Nel tempo in cui le identità isolate faticano a stare in piedi, non deve stupire se anche la vita religiosa fatica a dare ragione di se stessa a partire da sé. L’uscire dagli spazi chiusi è il primo modo per poter godere dell’aria fresca.
Gesù di Nazareth non ha creato gruppi separati per un fine corporativo ma gruppi missionari per incrementare l’evangelicità della vita di tutti. Allora la sfida per i consacrati è l’accettazione di questa ricollocazione che obbliga a non rifugiarsi e chiudersi nel proprio recinto spazio-temporale, orientati a se stessi, tendenti a realizzare una società nella società, ma dispersi nel mondo per poter essere trasparente annuncio di un nuovo tipo di società fraterna ed egualitaria, il tutto all’interno di «strutture fisiche, mentali, spirituali, affettive, religiose e organizzative semplici, non aziendali, accoglienti, poco pesanti e aperte».
Tali sollecitazioni introducono un evidente scarto tra “ieri” e “oggi”, soprattutto inventando nuove forme di vita individuale e collettiva, con stili che uniscano le persone anziché separarle, e che permettano di condividere gli stessi sogni e le stesse seti. È in questa direzione che ci sono ancora sussulti di aspettative da non deludere.
Mettere fine
al finire
Un nuovo inizio sta nella capacità di porre fine al finire.
La vita religiosa è oggi attardata per non avere ammesso per oltre mezzo secolo la sua crescente precarietà, preferendo proclamare i motivi di ostentazione della sua inalterabilità e immaginata superiorità, non accorgendosi che la storia ci sta indicando modi di essere e di operare apostolicamente, aperti a sogni mutevoli, duttili, da cogliersi con immaginazione e non per atavica abitudine.
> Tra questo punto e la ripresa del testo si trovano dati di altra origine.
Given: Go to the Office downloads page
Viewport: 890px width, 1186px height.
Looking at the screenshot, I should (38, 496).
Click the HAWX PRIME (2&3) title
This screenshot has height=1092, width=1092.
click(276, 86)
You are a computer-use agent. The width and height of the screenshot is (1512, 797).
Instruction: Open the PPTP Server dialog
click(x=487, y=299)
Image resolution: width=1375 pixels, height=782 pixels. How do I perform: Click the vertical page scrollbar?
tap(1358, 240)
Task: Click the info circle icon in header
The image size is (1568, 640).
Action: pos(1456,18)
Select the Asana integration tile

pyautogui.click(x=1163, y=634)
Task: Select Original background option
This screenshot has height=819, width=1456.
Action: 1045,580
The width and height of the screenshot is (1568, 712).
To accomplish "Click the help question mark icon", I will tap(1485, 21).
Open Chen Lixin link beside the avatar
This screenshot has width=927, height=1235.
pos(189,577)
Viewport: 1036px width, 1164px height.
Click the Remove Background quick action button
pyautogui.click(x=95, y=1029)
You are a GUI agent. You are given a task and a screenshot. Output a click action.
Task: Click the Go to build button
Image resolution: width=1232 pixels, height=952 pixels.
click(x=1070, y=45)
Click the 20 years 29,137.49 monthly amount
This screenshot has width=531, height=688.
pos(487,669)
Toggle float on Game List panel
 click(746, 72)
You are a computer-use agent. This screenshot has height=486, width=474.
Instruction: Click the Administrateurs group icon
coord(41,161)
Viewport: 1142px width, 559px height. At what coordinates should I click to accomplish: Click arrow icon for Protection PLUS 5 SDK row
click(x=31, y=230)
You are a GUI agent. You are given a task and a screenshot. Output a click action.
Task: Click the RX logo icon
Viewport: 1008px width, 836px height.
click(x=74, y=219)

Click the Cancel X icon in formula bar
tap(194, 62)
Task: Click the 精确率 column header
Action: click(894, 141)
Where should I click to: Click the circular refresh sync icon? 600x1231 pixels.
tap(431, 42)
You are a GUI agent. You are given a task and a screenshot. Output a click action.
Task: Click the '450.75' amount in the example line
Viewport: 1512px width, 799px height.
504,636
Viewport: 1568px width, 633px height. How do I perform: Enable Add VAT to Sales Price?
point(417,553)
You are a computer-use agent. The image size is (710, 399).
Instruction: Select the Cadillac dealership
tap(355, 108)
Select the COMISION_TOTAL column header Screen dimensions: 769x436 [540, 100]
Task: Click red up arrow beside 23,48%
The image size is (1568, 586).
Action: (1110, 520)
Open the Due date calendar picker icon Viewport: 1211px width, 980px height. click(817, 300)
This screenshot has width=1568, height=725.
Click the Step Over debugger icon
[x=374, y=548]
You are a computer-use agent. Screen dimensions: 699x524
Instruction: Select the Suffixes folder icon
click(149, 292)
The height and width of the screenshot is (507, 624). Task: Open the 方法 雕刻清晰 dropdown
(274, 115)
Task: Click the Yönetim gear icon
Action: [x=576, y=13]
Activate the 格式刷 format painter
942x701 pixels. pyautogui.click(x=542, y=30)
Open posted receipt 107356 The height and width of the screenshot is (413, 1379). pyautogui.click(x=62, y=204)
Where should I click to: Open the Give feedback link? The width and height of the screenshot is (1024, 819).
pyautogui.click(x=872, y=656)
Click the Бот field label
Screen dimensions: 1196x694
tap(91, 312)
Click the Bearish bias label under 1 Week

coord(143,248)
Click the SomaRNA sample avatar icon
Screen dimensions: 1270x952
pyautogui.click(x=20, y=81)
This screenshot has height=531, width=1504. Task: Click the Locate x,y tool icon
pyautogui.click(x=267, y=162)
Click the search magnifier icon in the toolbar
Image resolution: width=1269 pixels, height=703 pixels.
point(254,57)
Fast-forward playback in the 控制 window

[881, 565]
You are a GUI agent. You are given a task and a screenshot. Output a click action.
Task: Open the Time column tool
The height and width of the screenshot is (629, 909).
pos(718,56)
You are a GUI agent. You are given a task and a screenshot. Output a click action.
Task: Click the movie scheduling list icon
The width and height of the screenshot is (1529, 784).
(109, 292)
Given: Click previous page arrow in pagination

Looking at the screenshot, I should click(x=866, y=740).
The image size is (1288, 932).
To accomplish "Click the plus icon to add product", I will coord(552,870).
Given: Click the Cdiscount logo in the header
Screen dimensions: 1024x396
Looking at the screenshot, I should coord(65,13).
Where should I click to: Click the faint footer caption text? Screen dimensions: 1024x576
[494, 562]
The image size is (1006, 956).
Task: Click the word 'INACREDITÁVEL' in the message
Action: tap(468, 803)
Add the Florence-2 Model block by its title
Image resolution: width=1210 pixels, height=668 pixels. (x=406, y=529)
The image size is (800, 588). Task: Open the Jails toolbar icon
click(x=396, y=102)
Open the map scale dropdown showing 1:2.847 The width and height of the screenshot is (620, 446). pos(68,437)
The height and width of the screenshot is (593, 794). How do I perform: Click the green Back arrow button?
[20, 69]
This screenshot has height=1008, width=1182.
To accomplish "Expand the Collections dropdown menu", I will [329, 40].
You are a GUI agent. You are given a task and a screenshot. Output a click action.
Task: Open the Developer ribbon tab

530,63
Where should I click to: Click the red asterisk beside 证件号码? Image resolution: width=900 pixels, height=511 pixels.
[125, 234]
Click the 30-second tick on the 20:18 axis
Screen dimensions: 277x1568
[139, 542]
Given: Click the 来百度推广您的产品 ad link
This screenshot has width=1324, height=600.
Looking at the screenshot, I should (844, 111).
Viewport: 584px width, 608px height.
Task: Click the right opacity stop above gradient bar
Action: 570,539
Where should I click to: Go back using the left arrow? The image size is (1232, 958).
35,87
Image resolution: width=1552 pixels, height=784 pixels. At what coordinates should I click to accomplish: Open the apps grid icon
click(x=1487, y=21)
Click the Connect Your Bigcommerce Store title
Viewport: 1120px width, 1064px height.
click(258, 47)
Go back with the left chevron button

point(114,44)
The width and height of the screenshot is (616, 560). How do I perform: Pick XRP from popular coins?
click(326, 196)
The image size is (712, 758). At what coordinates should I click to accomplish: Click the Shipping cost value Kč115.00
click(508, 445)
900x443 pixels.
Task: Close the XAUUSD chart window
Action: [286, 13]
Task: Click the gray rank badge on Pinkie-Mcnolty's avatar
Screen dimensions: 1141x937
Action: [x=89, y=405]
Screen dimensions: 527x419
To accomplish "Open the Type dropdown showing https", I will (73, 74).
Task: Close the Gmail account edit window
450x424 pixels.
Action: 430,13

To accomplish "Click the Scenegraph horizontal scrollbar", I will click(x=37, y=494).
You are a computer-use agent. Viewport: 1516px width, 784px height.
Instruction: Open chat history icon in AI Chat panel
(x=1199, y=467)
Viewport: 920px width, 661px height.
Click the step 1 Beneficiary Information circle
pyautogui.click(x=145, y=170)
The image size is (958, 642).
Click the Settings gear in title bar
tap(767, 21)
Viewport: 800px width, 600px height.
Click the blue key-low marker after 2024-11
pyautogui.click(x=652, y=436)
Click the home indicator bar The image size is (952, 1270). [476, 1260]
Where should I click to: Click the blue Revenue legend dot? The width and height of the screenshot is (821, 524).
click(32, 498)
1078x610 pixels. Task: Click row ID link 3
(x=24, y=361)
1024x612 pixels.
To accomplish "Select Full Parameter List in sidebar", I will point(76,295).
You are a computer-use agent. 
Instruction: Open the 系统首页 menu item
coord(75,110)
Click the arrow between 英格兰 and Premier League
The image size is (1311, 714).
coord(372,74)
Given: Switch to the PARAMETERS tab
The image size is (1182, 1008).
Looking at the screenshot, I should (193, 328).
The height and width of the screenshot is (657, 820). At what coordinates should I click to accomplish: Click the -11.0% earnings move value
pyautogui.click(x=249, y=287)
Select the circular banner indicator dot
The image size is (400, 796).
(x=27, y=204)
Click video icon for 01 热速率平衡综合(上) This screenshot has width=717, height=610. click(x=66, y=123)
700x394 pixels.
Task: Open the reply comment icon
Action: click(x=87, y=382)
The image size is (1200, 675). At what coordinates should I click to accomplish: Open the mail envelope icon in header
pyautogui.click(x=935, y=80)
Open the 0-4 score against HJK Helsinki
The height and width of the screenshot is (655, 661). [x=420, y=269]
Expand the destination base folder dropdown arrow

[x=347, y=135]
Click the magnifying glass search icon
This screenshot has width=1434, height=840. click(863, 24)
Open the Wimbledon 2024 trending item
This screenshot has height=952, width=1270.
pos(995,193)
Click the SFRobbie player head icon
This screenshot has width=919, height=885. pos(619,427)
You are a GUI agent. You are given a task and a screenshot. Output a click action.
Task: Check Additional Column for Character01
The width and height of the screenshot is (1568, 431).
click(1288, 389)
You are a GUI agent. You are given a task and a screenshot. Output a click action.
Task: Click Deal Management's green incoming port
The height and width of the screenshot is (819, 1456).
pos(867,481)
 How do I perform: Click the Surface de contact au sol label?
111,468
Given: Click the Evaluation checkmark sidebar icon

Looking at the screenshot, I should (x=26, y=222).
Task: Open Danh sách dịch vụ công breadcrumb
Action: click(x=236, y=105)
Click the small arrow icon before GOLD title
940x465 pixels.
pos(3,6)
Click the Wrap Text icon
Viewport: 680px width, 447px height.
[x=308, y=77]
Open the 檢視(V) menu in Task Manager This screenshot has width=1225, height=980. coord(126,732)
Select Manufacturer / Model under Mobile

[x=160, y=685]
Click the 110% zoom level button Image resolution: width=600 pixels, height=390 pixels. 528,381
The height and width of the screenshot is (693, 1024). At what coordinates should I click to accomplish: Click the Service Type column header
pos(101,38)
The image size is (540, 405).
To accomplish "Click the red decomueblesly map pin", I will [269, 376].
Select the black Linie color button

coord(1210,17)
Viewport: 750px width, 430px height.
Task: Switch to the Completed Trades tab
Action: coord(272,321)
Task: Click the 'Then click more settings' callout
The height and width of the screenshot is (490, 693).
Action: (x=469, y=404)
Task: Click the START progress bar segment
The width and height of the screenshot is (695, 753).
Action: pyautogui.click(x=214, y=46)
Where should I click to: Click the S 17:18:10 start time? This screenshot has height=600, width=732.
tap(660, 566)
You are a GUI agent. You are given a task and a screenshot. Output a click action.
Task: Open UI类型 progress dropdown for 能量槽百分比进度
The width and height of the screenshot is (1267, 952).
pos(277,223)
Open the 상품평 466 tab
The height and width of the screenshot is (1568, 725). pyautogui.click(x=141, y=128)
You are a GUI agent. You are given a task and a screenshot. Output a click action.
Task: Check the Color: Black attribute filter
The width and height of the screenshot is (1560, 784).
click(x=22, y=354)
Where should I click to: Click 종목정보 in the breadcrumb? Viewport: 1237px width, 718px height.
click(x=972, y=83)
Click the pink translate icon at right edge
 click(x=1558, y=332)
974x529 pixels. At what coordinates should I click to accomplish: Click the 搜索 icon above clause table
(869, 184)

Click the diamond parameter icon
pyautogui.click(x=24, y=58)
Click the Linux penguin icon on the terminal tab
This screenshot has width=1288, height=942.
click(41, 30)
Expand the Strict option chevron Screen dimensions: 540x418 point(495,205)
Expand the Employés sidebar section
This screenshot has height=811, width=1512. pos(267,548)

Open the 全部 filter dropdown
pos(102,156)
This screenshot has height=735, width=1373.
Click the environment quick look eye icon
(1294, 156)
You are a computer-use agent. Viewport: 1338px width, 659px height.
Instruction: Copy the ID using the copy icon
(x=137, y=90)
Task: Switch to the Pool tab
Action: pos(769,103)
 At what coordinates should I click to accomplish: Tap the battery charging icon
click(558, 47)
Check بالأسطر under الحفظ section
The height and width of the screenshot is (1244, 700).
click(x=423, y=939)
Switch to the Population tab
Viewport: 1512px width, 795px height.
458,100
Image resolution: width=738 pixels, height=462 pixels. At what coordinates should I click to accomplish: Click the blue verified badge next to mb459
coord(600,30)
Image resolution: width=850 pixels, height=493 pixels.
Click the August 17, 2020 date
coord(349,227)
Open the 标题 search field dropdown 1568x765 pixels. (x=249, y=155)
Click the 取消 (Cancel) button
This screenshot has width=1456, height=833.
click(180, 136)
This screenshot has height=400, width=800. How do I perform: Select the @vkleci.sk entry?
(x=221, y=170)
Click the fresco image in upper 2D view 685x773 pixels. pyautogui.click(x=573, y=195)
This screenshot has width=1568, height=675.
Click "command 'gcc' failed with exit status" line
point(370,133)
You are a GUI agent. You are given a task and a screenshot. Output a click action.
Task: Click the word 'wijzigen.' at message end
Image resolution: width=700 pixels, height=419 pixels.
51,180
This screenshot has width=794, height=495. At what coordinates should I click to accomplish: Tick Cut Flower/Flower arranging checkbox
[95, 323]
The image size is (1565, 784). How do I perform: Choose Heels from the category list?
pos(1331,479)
Il pericolo in atto è di attardarsi ad aggiustare i pozzi vecchi piuttosto che scavarne di nuovi.
Credo meriti attenzione e riflessione quanto va dicendo un noto economista attento ai problemi della vita religiosa: «Un carisma cessa di vivere o per infecondità vocazionale o perché è portato a diventare qualcosa che non ha più il “dna” degli ideali originali, come sta avvenendo in troppe opere dei religiosi trasformatesi in imprese sociali terziarizzate senza alcun rapporto con l’originale “dna” da cui sono nate». Imprese i cui segnali di salute sono dati dalle parole «efficienza, merito, successo … quasi fossero le sole parole buone dell’umano». Quando questo avviene, al religioso «rimane solo la finestra-azienda attraverso cui leggere la propria vita, ma per coloro che hanno abbandonato tutto per un alto ideale, le finestre esistenziali devono essere molteplici per dare aria, luce, senso a un vivere» guidato da alcuni criteri orientativi: originalità evangelica delle scelte, fedeltà carismatica, attenzione alle maggiori fragilità.
Ma purtroppo non è così, nonostante i ricorrenti roboanti proclami capitolari. Intanto continua ad avere la meglio quell’istinto di autoconservazione che induce a operazioni di verniciatura, efficaci solo per un breve momento, quanto può durare la vernice sulla ruggine. Non è certamente questo che risponde all’invito «vino nuovo in otri nuovi». Eppure l’impegno che molti Istituti continuano a proporre sembra essere quello di «assicurare un passato che sempre ritorna alla memoria quasi con malinconia», non avendo saputo intravvedere dentro il successo degli anni ’50-‘60 del secolo scorso ciò che avrebbe portato sulla via del tramonto.